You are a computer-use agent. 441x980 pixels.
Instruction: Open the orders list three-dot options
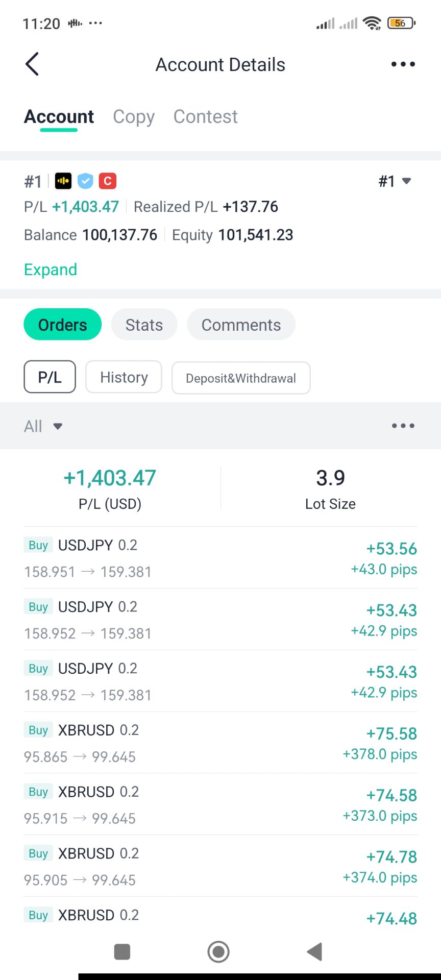[403, 426]
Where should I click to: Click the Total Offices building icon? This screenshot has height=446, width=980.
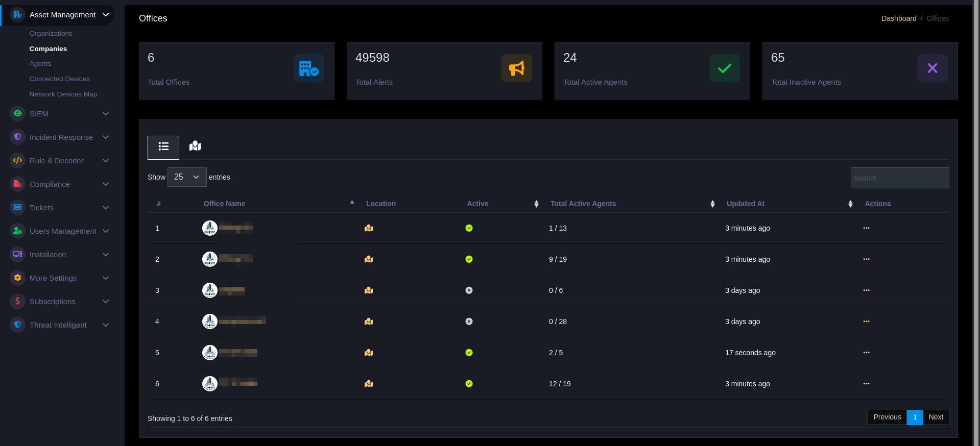[308, 68]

────

Exercise objective
If a record holds a picture, leave that picture out; retype everything else exactly.

Response to this task
You are a computer-use agent. 441x980 pixels.
Instruction: Open the orders list three-dot options
[403, 426]
Where should I click to: Click the Total Offices building icon? This screenshot has height=446, width=980.
[308, 68]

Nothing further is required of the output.